Climate and urban sprawl is expected to negatively impact flooding in Lithuania‘s capital, Vilnius, writes a team of international researchers headed by MRU Environmental Management LAB Head Prof. Paulo Pereira in the latest 2022 volume, “Urban Soil and Water Degradation.“
“Heavy rain events are expected to be more frequent and intense due to climate change, which will likely increase the vulnerability of the urban area to flood episodes,“ writes the international team of researchers.
“The current urbanisation trend will increase the flooding risk and measures are needed to limit this“ said Prof. Pereira.
However he indicated that the floods in Lithuania are not so damaging compared to other parts of Central Europe.
Researchers noted that areas „with high flood regulation demand“ were located mainly in the Old Town and several areas located in Antakalnis, Žirmūnai, Naujoji Vilnia, Naujininkai, Karoliniškės, Šnipiškės and Žvėrynas.
The results of the research allow to share with city planners areas which have the ability to retain water such as Vingis Park and Verkių Park. In general, the urban forests and grasslands have a good capacity. Therefore it important to maintain it like that and avoid their impermiabilisation, said Prof. Pereira.
In order to plan for possible flooding Vilnius needs to have a good sewage system and to reduce soil impermeabilisation. Even more so than climate change, the dramatic rise of urban expansion is responsible for flooding. The best plan is to reduce urbanisation, Prof. Pereira noted.
In addition, he said it is necessary to avoid “the occupation of grasslands and abandoned agricultural fields with houses.”

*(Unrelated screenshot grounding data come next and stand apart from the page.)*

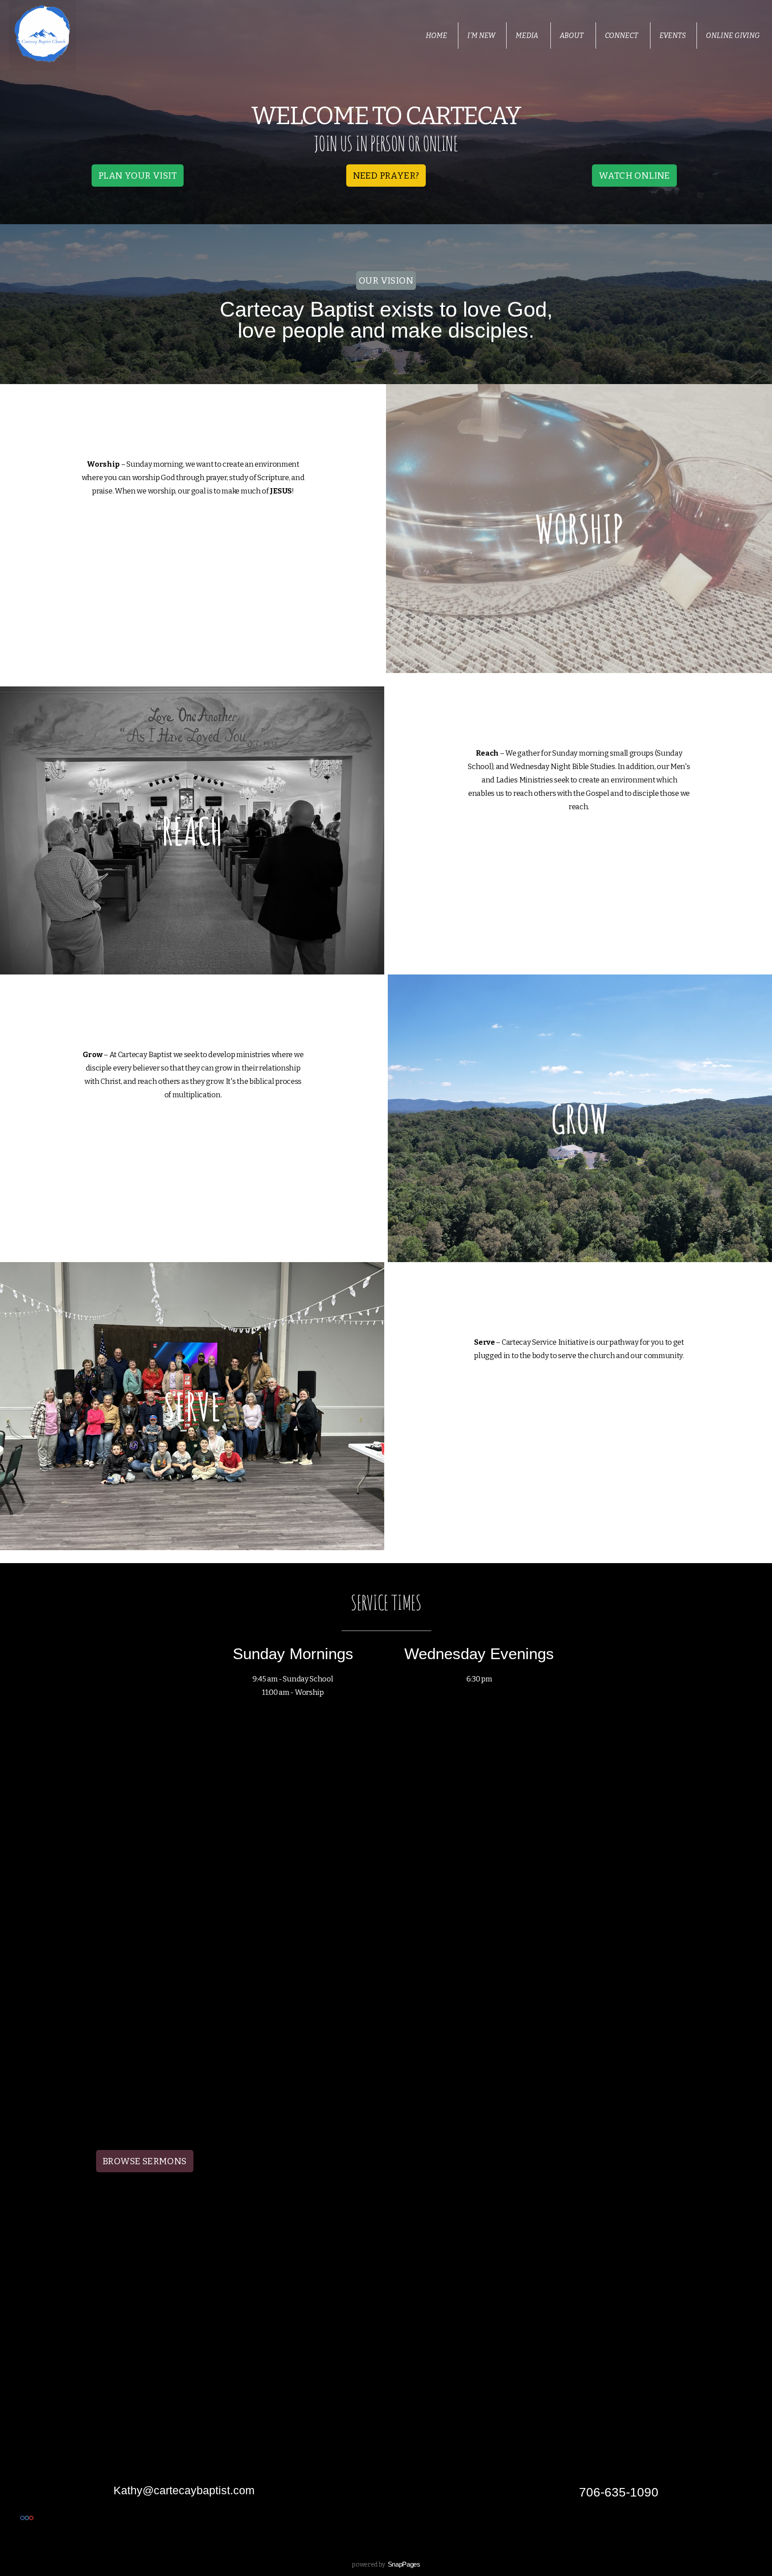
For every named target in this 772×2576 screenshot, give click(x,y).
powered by (386, 2564)
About (572, 35)
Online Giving (733, 35)
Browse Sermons (145, 2161)
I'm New (481, 35)
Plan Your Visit (137, 175)
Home (436, 35)
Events (672, 35)
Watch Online (634, 175)
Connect (622, 35)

“This research shows that so far Vilnius has some areas that naturally can retain floods. However, at the current rate of urbanisation and increasing intensive precipitation, the municipality of Vilnius can have more problems in the future," he said.
Prof. Pereira said that spring floods may decrease in Vilnius due to the winters with less snow. But, urbanisation can deepen the impact, he said.